21 Tahun di Gamping

Sebelum gue memulai tulisan ini, perkenankanlah anak Jogja yang sering pergi ke Jakarta ini mengganti kata “aku” atau “saya” dengan kata “gue”. Mengapa? Karena matahari terbit dari timur, ya pokoknya nyamannya seperti itu. Tulisan ini benar-benar ditulis dari tangan gue, maksudnya diketik ya. Diperuntukan bagi anak muda tiga belas tahun keatas, karena kalau bayi baca, itu hebat! Jadi, mari kita mulai..

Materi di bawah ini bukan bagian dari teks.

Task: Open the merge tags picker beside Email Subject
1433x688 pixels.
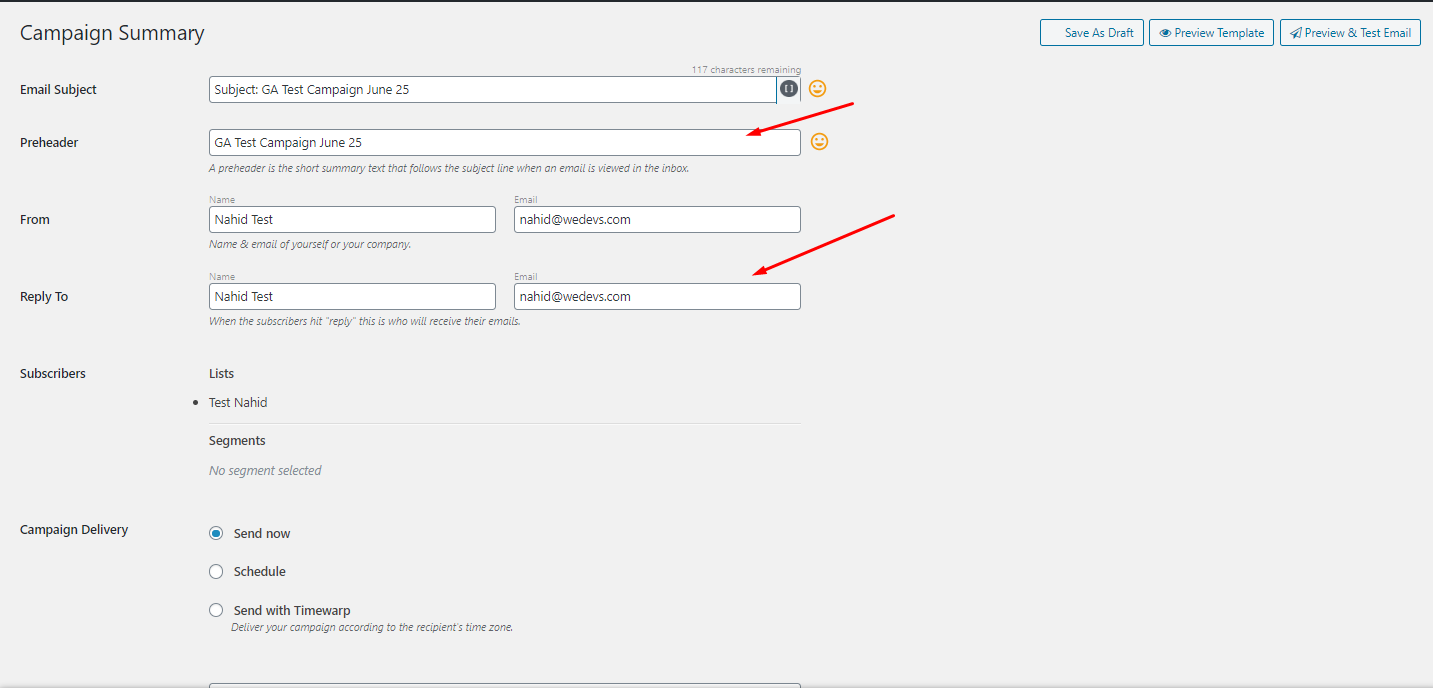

Ini adalah kesaksian gue hidup dua puluh satu tahun di Gamping, mulai dari bayi mami hingga dewasa perkasa. Oke yang terakhir gue ngarang, gue nggak perkasa. Gue hanya seorang kecil yang banyak menghabiskan waktu di kegiatan gereja sekarang ini. Karena jika bicara dahulu, wow dulu gue terhitung jarang sekali ke gereja dan lebih memilih pergi pacaran. Waktu itu gue masih kecil, SMP, SMK. Bayangkan saja masa muda yang harusnya mengenal gereja namun malah main sama pacar. Gue dan pacar berbeda agama, memang sih kami saling menyemangati dalam urusan agama, gue semangati dia dan dia semangati gue. Tapi ternyata cuma mulut gue yang bilang “iya iya”, ditindakan justru tidak.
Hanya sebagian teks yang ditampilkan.